TASK BRIEF »
Reply only with how many lines below contain "screenshot".

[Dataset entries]
▼▼▼
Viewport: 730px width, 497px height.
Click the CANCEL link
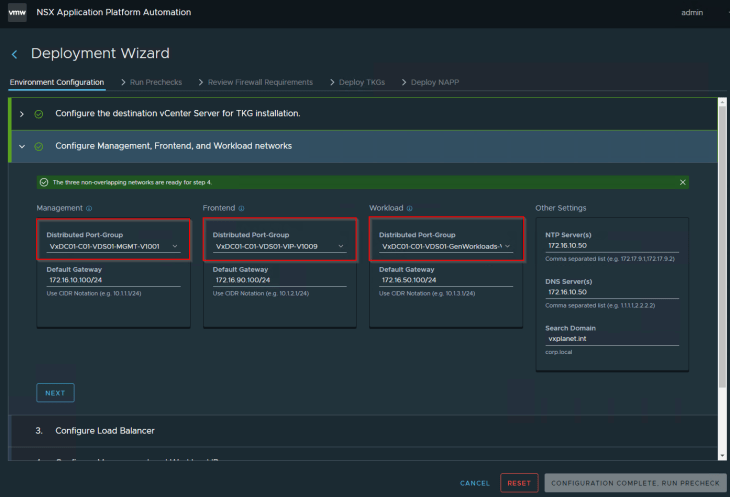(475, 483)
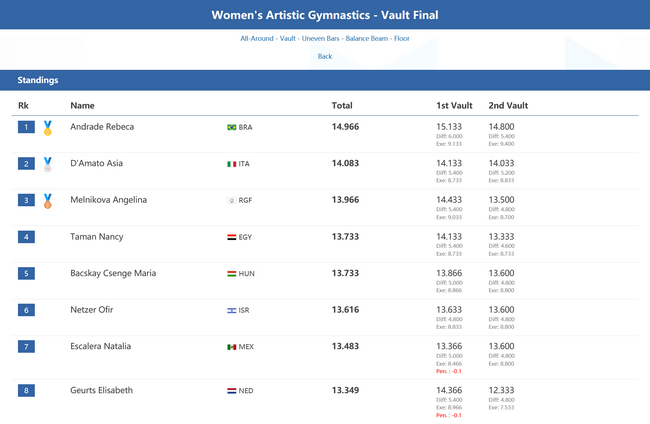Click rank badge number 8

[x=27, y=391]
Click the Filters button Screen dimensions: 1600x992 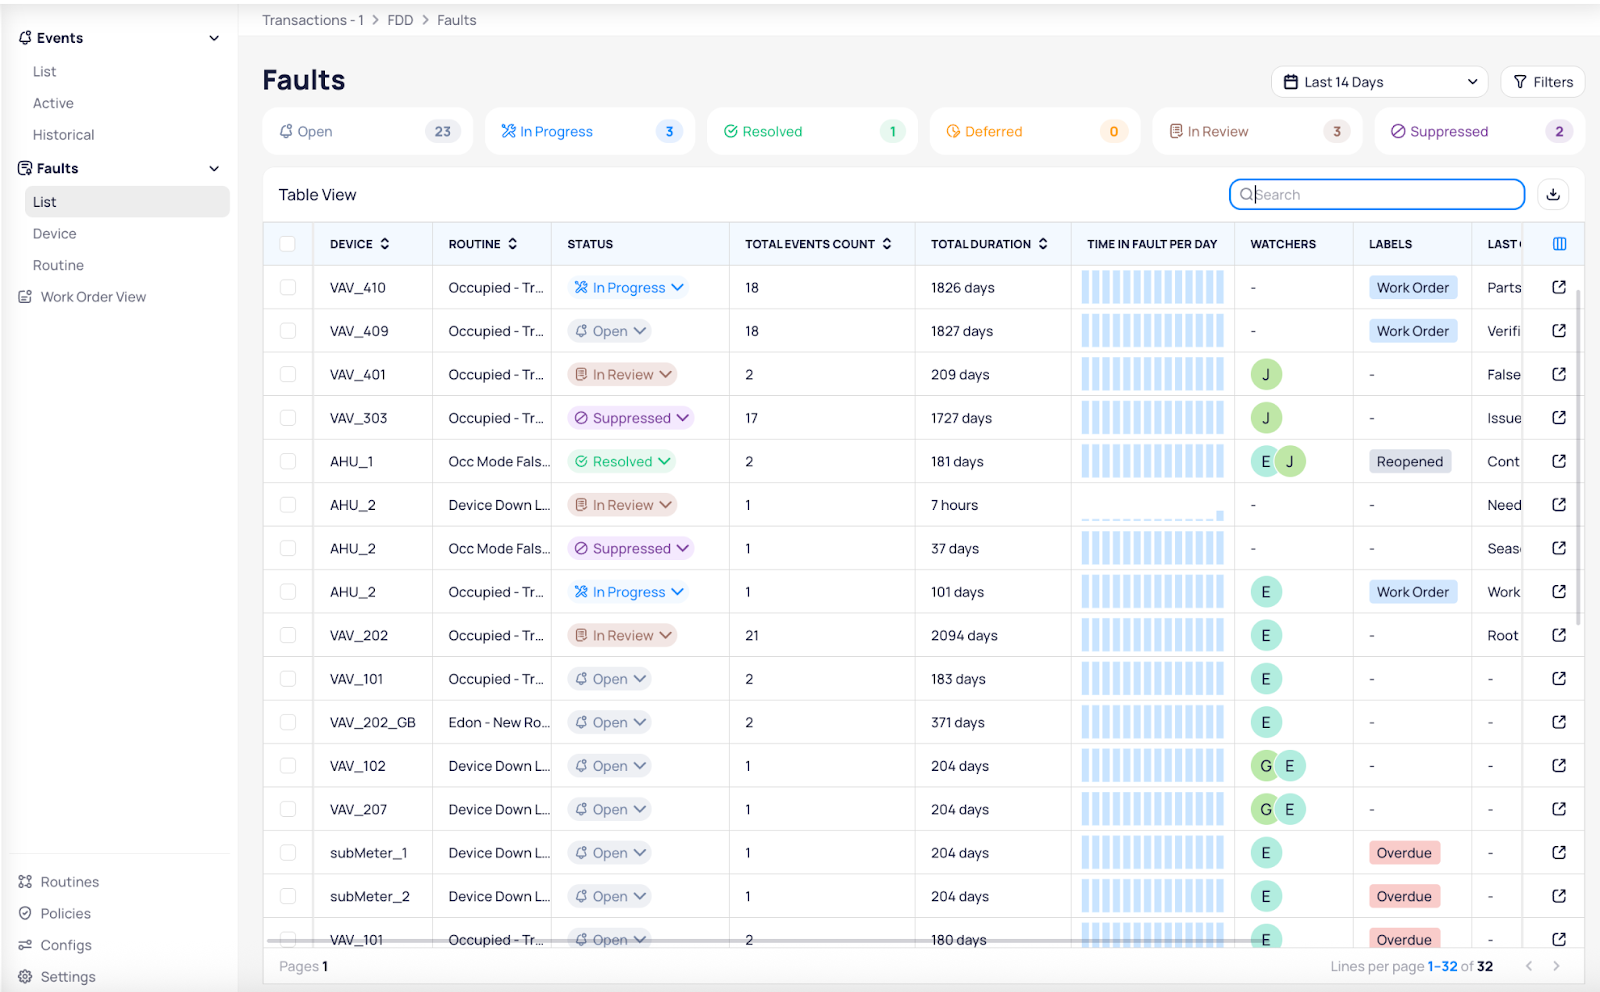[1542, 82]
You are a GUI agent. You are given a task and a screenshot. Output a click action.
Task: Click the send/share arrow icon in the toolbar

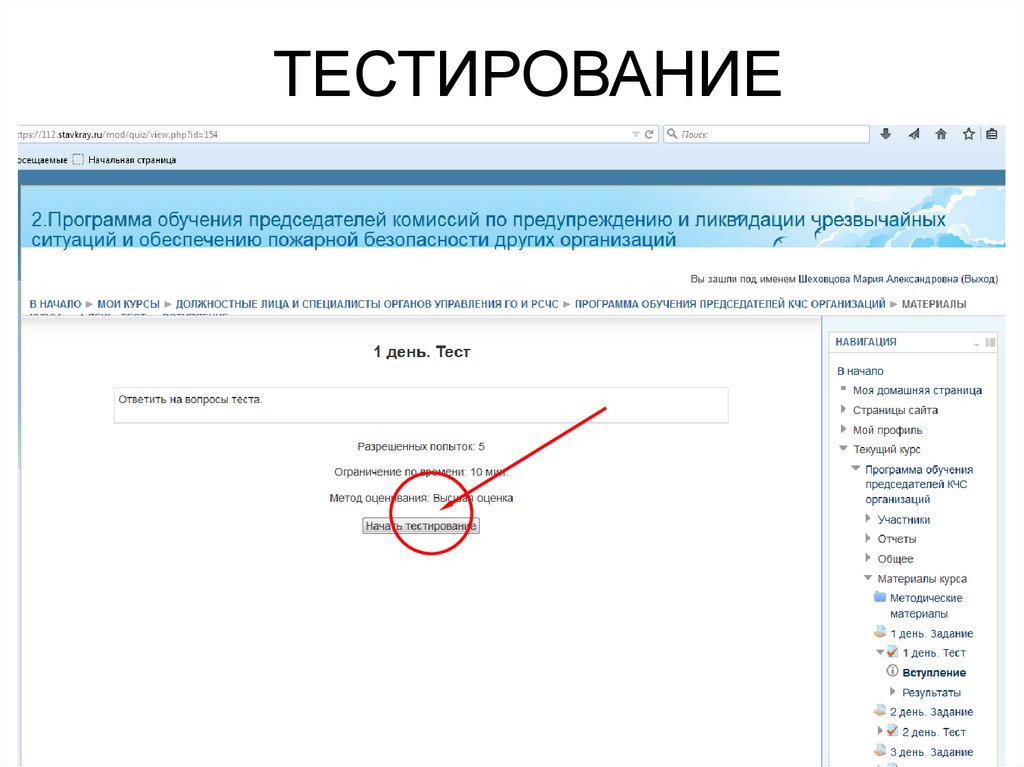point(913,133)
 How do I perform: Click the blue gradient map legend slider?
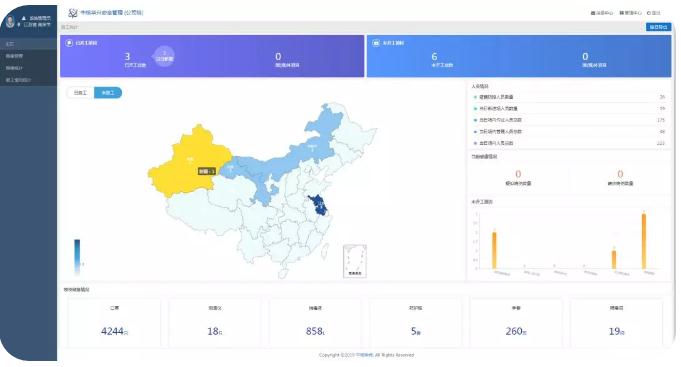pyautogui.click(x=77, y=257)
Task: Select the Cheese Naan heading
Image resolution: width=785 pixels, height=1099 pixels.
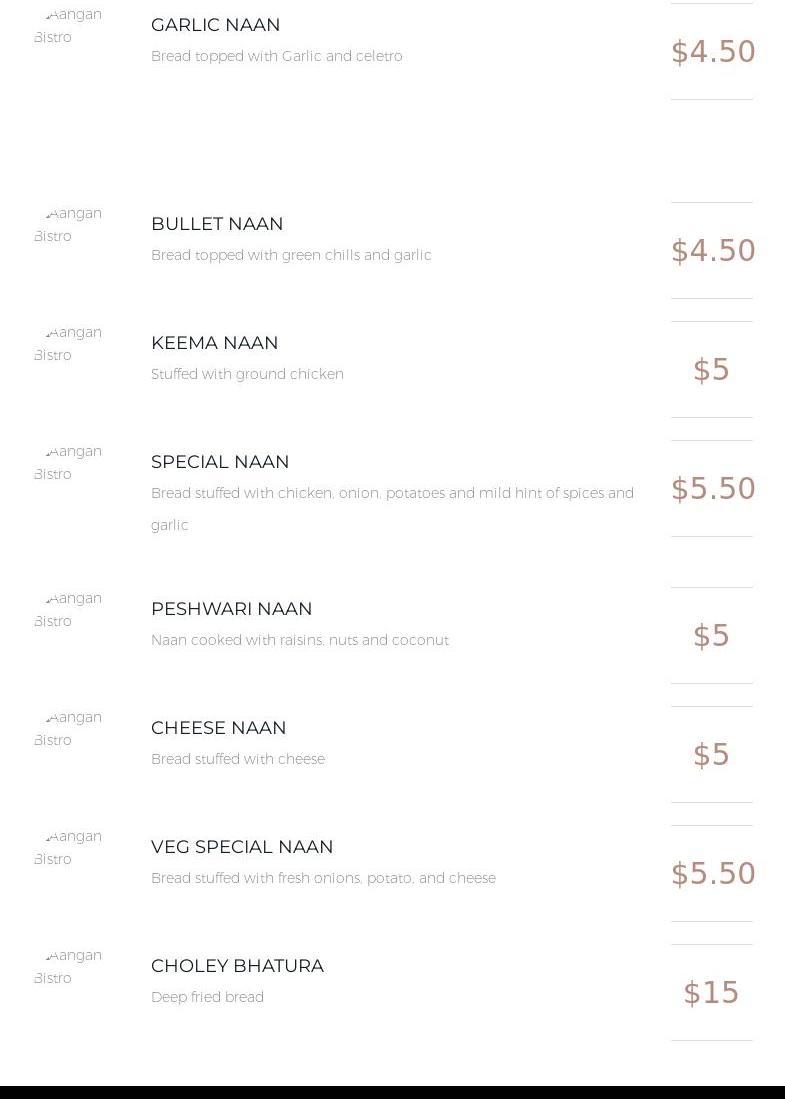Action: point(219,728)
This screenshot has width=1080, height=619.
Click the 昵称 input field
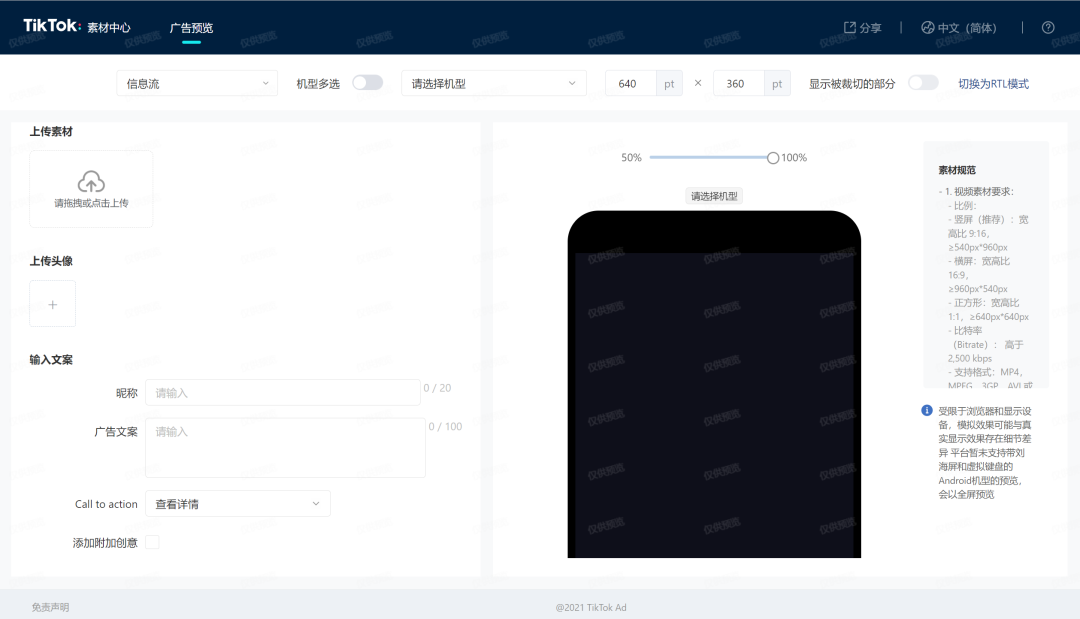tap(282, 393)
▲▲▲
WORKED SOLUTION »
2